TASK REQUIREMENTS »
From the Ferrari 296 GTS review, quote the stretch from "You’ll find the" through "that’s for sure." word for word.

PAGE EXCERPT »

What is it?
Ferrari established a whole new school of thought with its 296 GTB. It’s a supercar for the modern age, with a full hybrid setup helping to bring the option of pure-electric running in a car that can still bring fearsome acceleration. But far from resting on its laurels, Ferrari has now transferred this into a new drop-top version – the 296 GTS.
Continuing a long and esteemed bloodline of convertible Ferraris, can the 296 GTS deliver the same high-octane experience as its GTB stablemate? We’ve been finding out.
Now obviously, the biggest change here is that folding hard top roof. Elegant in design, it takes just 14 seconds to raise or lower at speeds of up to 28mph. When it’s fully retracted, a height-adjustable section of glass sits in the middle, helping to reduce buffeting at speed.
Ferrari has also added extra strengthening to the 296 GTS to compensate for the roof being lopped up, but despite this, it weighs only slightly more than the GTB. You can also specify a more focused Assetto Fiorano package for the GTS, bringing Multimatic shock absorbers and bodywork tweaks for extra downforce. It’s a set of measures designed to angle the GTS towards on-circuit work.
What’s under the bonnet?
You’ll find the same V6 twin-turbocharged setup in the middle of the 296 GTS as you will in the GTB, developing 819bhp and 740Nm of torque. Thanks to an electric motor – positioned between the engine and the eight-speed dual-clutch gearbox – and a 7.45kWh battery, the GTS can travel for up to 22 miles on electric power alone at speeds of up to 84mph. It’ll take around two hours to fully charge via the plug, too, though Ferrari emphasises that it’s more easily charged via the engine. The whole setup can return up to 43.5mpg, while emissions are impressively low at 153g/km CO2.
But when that V6 engine is blended with the electric motor for performance, you can get from 0-60mph in just 2.7 seconds and carry onwards to a top speed of 205mph. It’s blistering performance, that’s for sure.
What’s it like to drive?
It’s often the case that a convertible version of a standard supercar is the less focused, more blunted option. However, Ferrari hasn’t paid any attention to this. The 296 GTS is sharp, lively and exceptionally direct.
That V6 engine – which has gained the nickname ‘piccolo V12’, or baby V12 – is easily one of the most accomplished on sale today, howling away while giving superb responses no matter the situation. And then there’s the traction, which is close to astounding. Even during a torrential Italian downpour, the 296 GTS seemed to generate grip out of nothing, and even through slippery hairpin bends.
The 296 GTS even shone on the motorway where, roof raised, it remained quiet and composed with minimal wind noise. There doesn’t seem to be a lot of sacrifice in opting for the drop-top over the coupe, in truth. It’s also great to have the option to run on electric power around town, too, with the GTS doing well to top up the batteries with engine and braking power even when they’re fully depleted.
How does it look?
Ferrari has managed to transfer the look of the 296 GTB over to the GTS largely unscathed. The buttress-style sections behind driver and passenger add an old-school appearance to the GTS, while behind them there’s a smoke section of glass which allows you to peer through and view the V6 engine underneath. The full-width ‘aerobridge’ in the middle looks particularly striking.

COLLECTED MATERIAL »
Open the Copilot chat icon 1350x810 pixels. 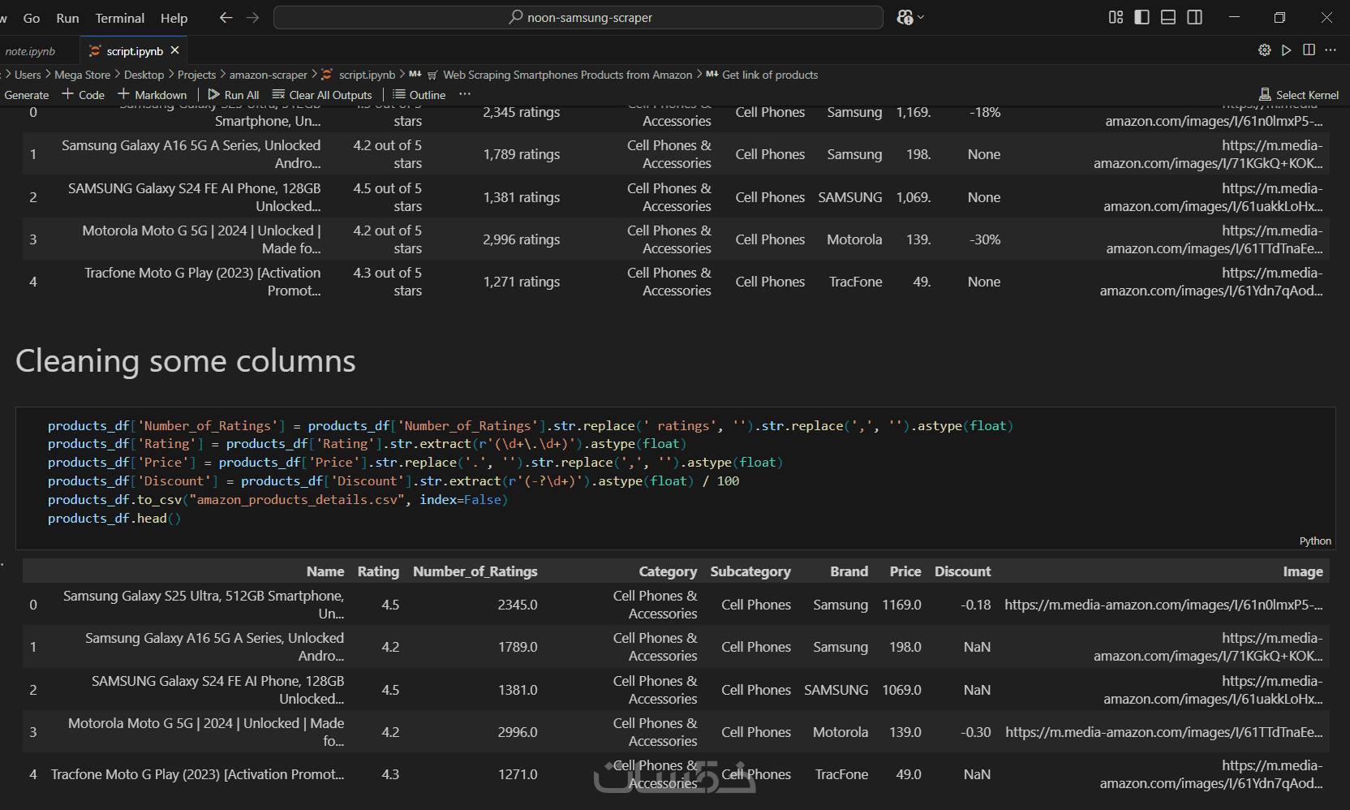pyautogui.click(x=905, y=17)
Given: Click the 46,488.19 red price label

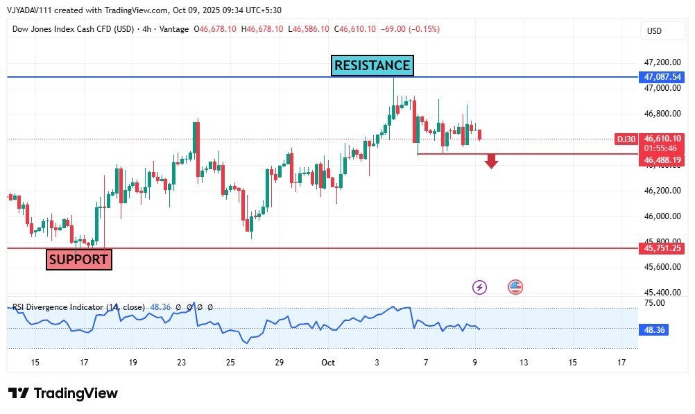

SOLVED PROBLEM »
You’ll find the same V6 twin-turbocharged setup in the middle of the 296 GTS as you will in the GTB, developing 819bhp and 740Nm of torque. Thanks to an electric motor – positioned between the engine and the eight-speed dual-clutch gearbox – and a 7.45kWh battery, the GTS can travel for up to 22 miles on electric power alone at speeds of up to 84mph. It’ll take around two hours to fully charge via the plug, too, though Ferrari emphasises that it’s more easily charged via the engine. The whole setup can return up to 43.5mpg, while emissions are impressively low at 153g/km CO2.
But when that V6 engine is blended with the electric motor for performance, you can get from 0-60mph in just 2.7 seconds and carry onwards to a top speed of 205mph. It’s blistering performance, that’s for sure.